The exhibition ties together the works of Alvaro Labanino and Miguel Saludes. The artists were brought together by bonds of friendship and comradery that date back to their adolescence, when they first met. Their link is bolstered by a common passion for the medium of painting which they both practice, as well as an appreciation for its rich history. But perhaps their mutual understanding of how daily introspection ultimately affects and defines their life and work is what unites them most.

In its syllabus for the show, the Davis Art Center references Rene Descartes, the 17th century French philosopher who famously wrote, Cogito, ergo sum or “I think, therefore I am.” The statement revolutionized philosophy and served as the foundation for the works of modern philosophers ranging from Immanuel Kant to Spinoza, Sartre and Husserl. The statement holds as much significance today as it did 380 years ago. If you question this conclusion, then consider pop singer/songwriter Billie Eilish’s chart-topping hit, “Therefore I Am. In the song (her record-breaking fourth #1 hit on Billboard’s alternative songs chart), the eight-time Grammy winner sings, “I’m not your friend or anything/ Damn, you think that you’re the man/ I think, therefore, I am.” Huh? She’s saying that she’s the only person who can assert her existence, and nobody else’s opinions of her therefore really matter.

Where Billie Eilish voiced her own obsessive ruminations about the role of thought and self-consciousness in song, Vincent Van Gogh expressed his in pigment. Like Eilish, van Gogh’s name is on everybody’s lips. In his case, thanks to Immersive Van Gogh, Van Gogh: The Immersive Experience (which closed in Miami in January) and Van Gogh Alive (which ran at the Dali Museum in St. Petersburg through June of 2021). The paintings on which his fame rests today were all rendered during the final three years of his life, a period denoted by crisis, loneliness and despair. It is not necessary to speculate about this. Van Gogh wrote a stream of letters to his adoring brother, Theo, which are among the most moving and exciting in all of literature. Through them, we can feel van Gogh’s struggle and triumphs, his desperate loneliness and longing for companionship.

Like his letters, Van Gogh’s brushstrokes and impasto tell us much about his state of mind at the time he painted each composition. He used thick color like a writer who underlines his words or we might use all caps in an email or text. He used color and form to convey what he felt about the subjects he painted – and what he wanted those who viewed his paintings to think and feel as well.
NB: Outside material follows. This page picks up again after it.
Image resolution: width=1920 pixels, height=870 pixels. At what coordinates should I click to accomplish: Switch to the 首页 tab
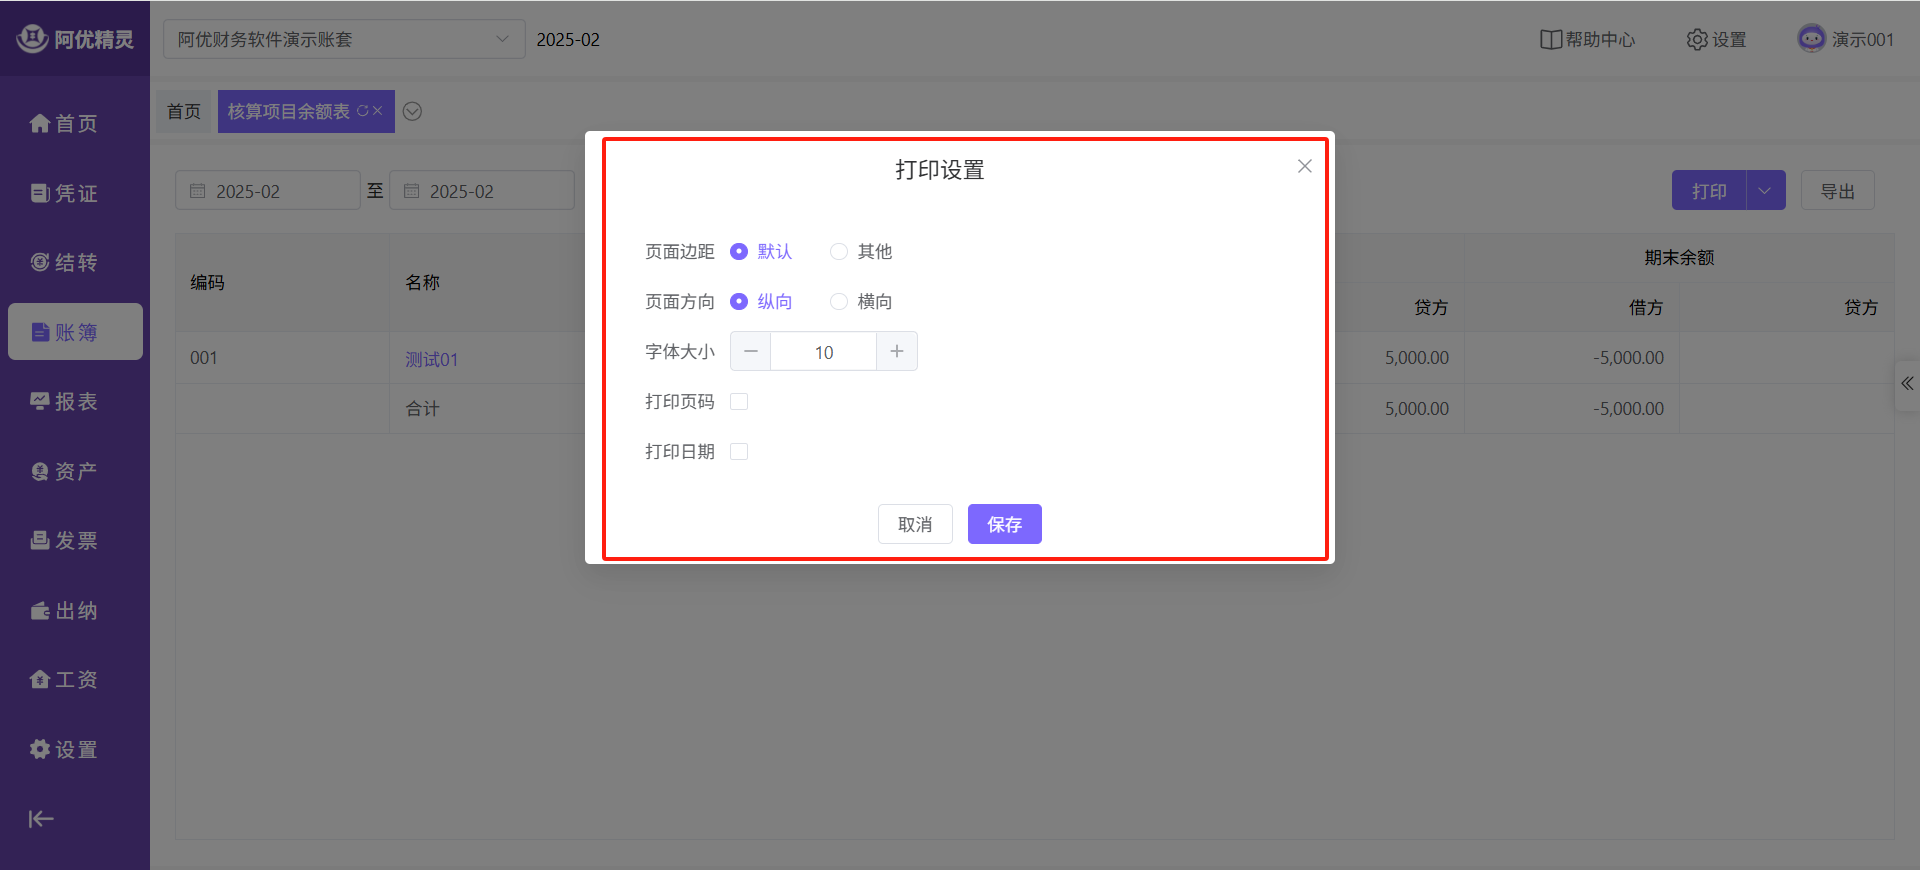point(184,112)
Toward that end, he exaggerated and even changed the subjects he painted. Representation gave way to abstraction in aid of expression. And, like his contemporary, Paul Cezanne, he gave up any hope that critics or the public would understand, never lone purchase, his paintings. Like Billie Eilish, the only opinion of his art that really mattered to Van Gogh was his own. “Therefore I Am.”

It is against this backdrop that the Davis Art Center has staged and exhibited Obsessive Ruminations. In its online description of the show, the Art Center surmises (correctly, no doubt) that Van Goh may have never been inspired to create the body of work and legacy that he did if he’d “led a peaceful life, having encountered the love, success, and fulfillment he sought, having lived a full life.” The Art Center suggests that the same could be said of other greats who left their imprint in the annals of art history. “How much different would the oeuvres of Francis Bacon, Frida Kahlo, Edvard Munch, and Egon Schiele, among numerous others, have been, had they not tapped into their troubled thoughts for continuous inspiration?”

“Thoughts are things, and powerful things at that, when they are mixed with definiteness of purpose, persistence, and a burning desire,” wrote Napoleon Hill in Think and Grow Rich, going on to urge us all to bend every effort to control the thoughts and images we invite into our minds lest they materialize in our lives.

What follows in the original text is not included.